::: Selected passage :::

Film: Toy Soldiers

Toy Soldiers is a film released in 1991, starring Louis Gossett Jr., Sean Astin, Wil Wheaton, and Keith Coogan. The Regis School has earned the nickname of "The Reject School" as many of it's students have been expelled from other boarding schools. When Luis Cali (perpetual villain Andrew Divoff), son of a powerful Colombian drug lord, takes over the school in an attempt to bargain for his father's release, The Rejects decide they won't settle with being hostages and begin hatching plans of sabotage and escape.

Not to be confused with Small Soldiers.

Provides Examples Of:

  • Actually Pretty Funny: The boys take every piece of the Headmaster's office furniture and lays it out as it was perfectly on the school quad. The Headmaster and the Dean try desperately not to laugh while in front of all the students. The Headmaster then says quietly he would rather like to leave all the furniture there and work outside in the sunshine.
  • Air-Vent Passageway: Used by Billy Tepen (Sean Astin) to get from a bathroom to an office.

::: Information supplied :::

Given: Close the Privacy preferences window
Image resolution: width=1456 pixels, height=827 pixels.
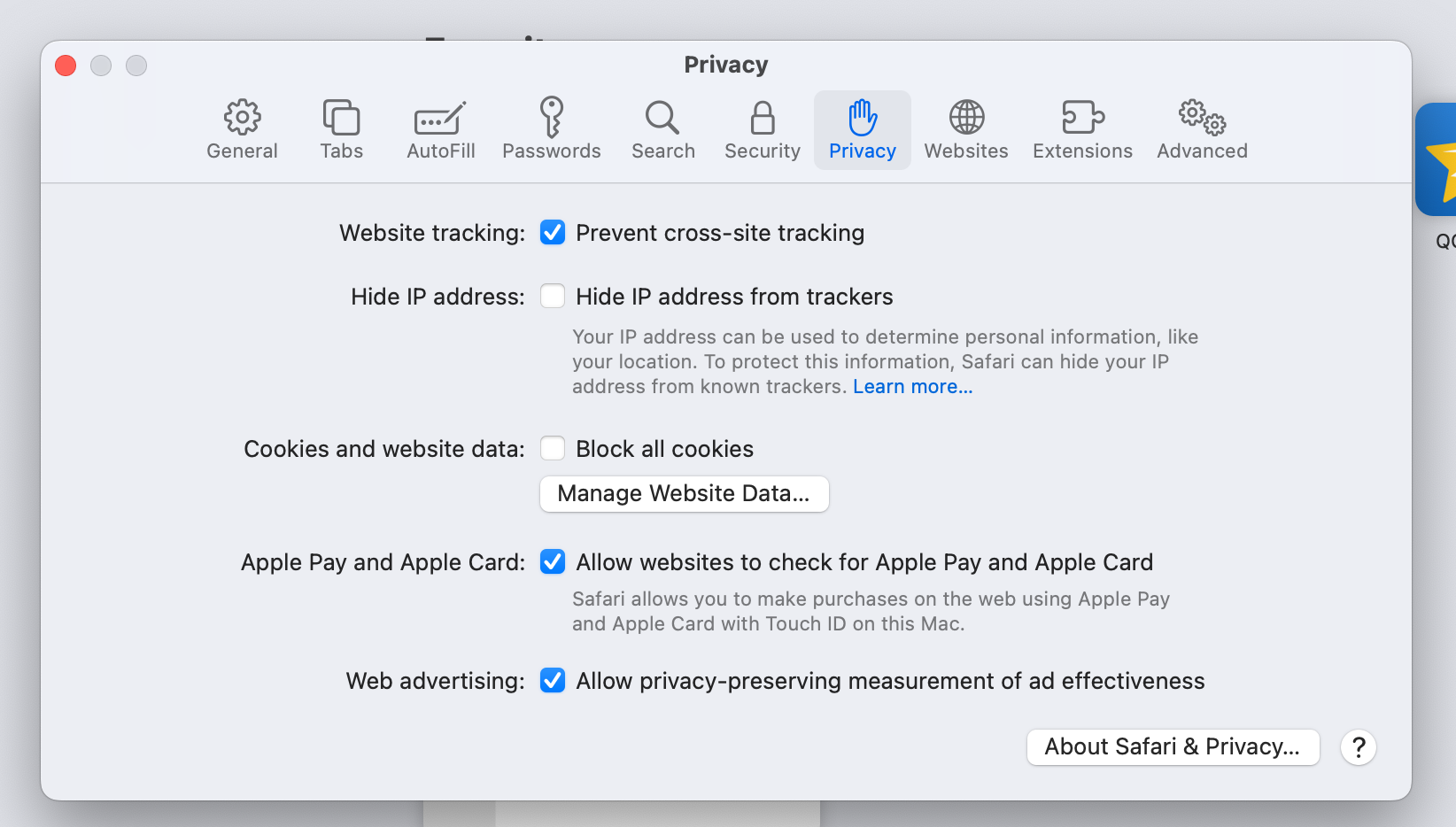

:::

▸ **Activity**:
List the actors that the Toy Soldiers film page above names as starring in the film.

▸ **Answer section**:
Louis Gossett Jr., Sean Astin, Wil Wheaton, Keith Coogan